Exp Clin Endocrinol Diabetes 2020; 128(01): 59-65
DOI: 10.1055/a-0919-4614
Article
© Georg Thieme Verlag KG Stuttgart · New York

Tanshinone II A Affects Diabetic Peripheral Neuropathic Pain via Spinal Dorsal Horn Neuronal Circuitry by Modulating Endoplasmic Reticulum Stress Pathways

Dawei Kong
1  Department of Neurosurgery, Peking University, China-Japan Friendship School of Clinical Medicine, Beijing, China
,
Zhuangli Guo
2  Department of Rehabilitation, The Affiliated Hospital of Qingdao University, Qingdao, China
,
Wenqiang Yang
1  Department of Neurosurgery, Peking University, China-Japan Friendship School of Clinical Medicine, Beijing, China
,
Qi Wang
1  Department of Neurosurgery, Peking University, China-Japan Friendship School of Clinical Medicine, Beijing, China
,
Yanbing Yu
1  Department of Neurosurgery, Peking University, China-Japan Friendship School of Clinical Medicine, Beijing, China
,
Li Zhang
1  Department of Neurosurgery, Peking University, China-Japan Friendship School of Clinical Medicine, Beijing, China
› Author Affiliations
Acknowledgements: This work was financed by the National Natural Science Foundation of China (No. 81673793, 81373796, 81173424).
Further Information

Publication History

received 10 April 2019
revised 10 April 2019

accepted 14 May 2019

Publication Date:
11 July 2019 (online)

Abstract

Diabetic peripheral neuropathic pain (DPNP) is a common manifestation of diabetic peripheral neuropathy (DPN).
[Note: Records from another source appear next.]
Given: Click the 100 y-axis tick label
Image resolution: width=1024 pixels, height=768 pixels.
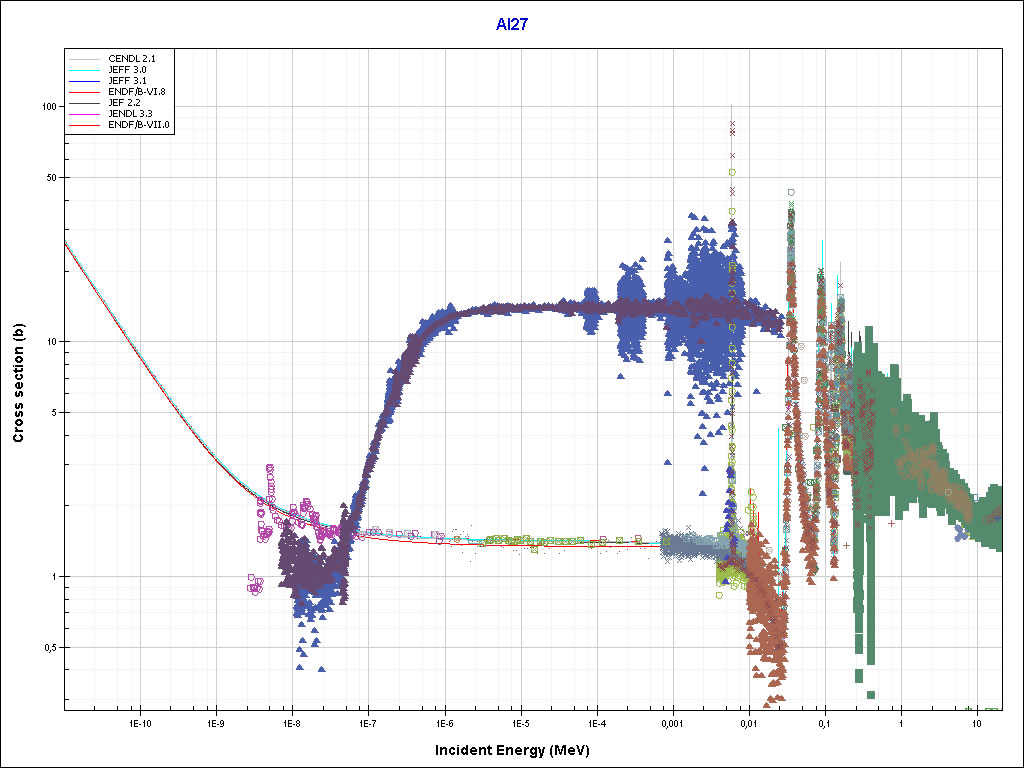Looking at the screenshot, I should pos(45,106).
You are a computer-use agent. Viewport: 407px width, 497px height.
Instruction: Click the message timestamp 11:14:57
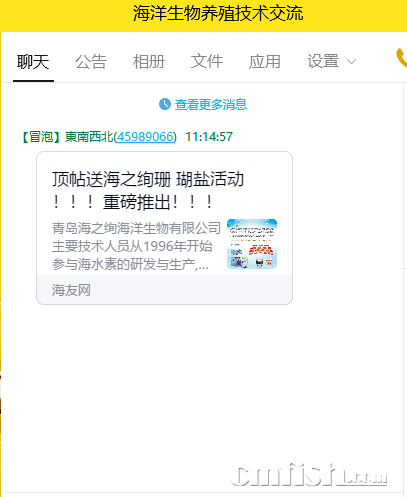pos(209,137)
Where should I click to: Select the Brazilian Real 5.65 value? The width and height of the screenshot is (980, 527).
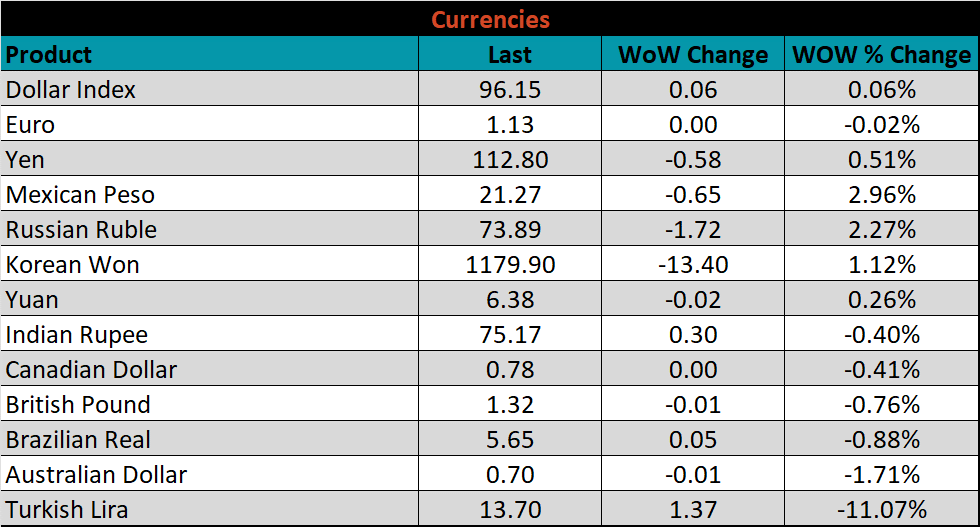(x=510, y=440)
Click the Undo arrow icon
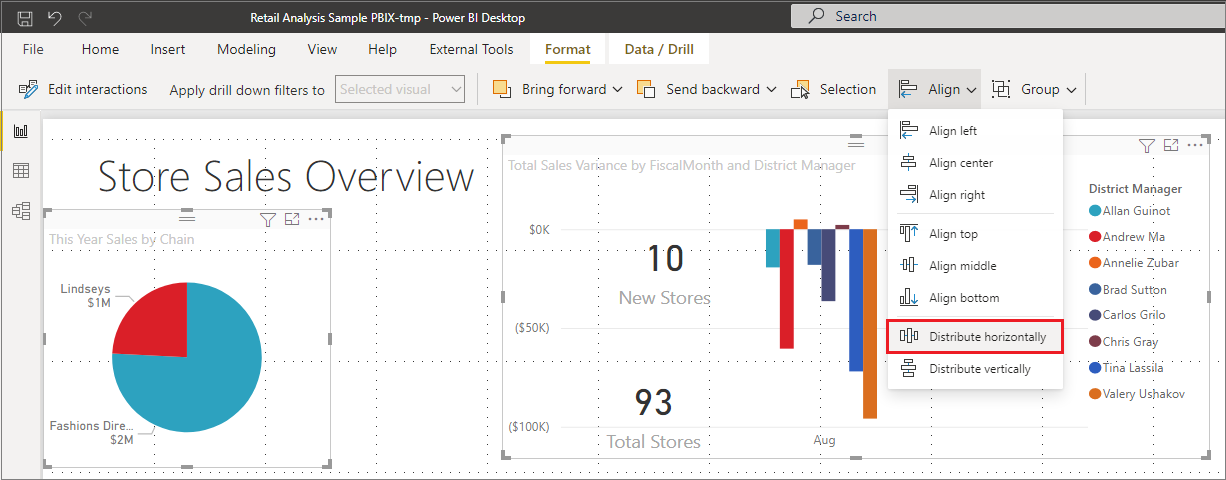The height and width of the screenshot is (480, 1226). click(x=55, y=17)
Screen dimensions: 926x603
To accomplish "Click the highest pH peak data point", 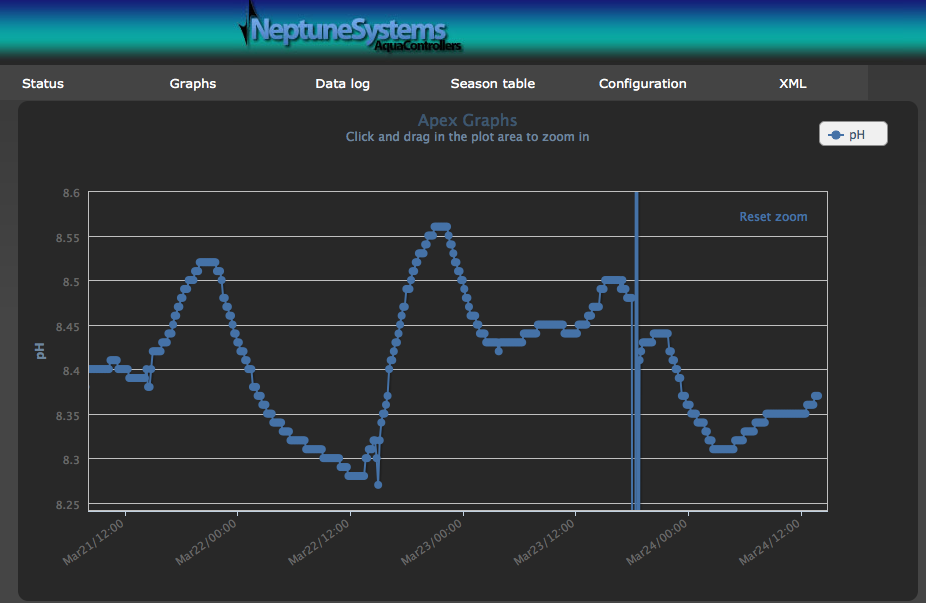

Although the pathogenesis of DPNP remains unclear, the disinhibition of spinal dorsal horn neuronal circuitry mediated by endoplasmic reticulum stress (ERS) is an important mechanism underlying neuropathic pain (NP). Tanshinone II A is mainly used to treat cardiovascular diseases but has also been shown to relieve various types of neuralgia, including DPNP. This study investigated the effects of tanshinone II A in DPNP model rats. We divided animals into two groups: 1) the model (diabetic) group and 2) the tanshinone II A-treatment group. Our results demonstrated that diabetic rats exhibited a decrease in the mechanical withdrawal threshold (MWT) and thermal withdrawal latency (TWL), and that NMT is increased and TWL is prolonged in rats treated with tanshinone II A. Additionally, the levels of ERS-signaling pathway factors in the spinal dorsal horns of rats were lower in the tanshinone II A-treated group than in the diabetic group. Overall, our study demonstrated that the disinhibition of spinal dorsal horn neuronal circuitry mediated by endoplasmic reticulum stress underlies DPNP and is modulated by tanshinone II A treatment.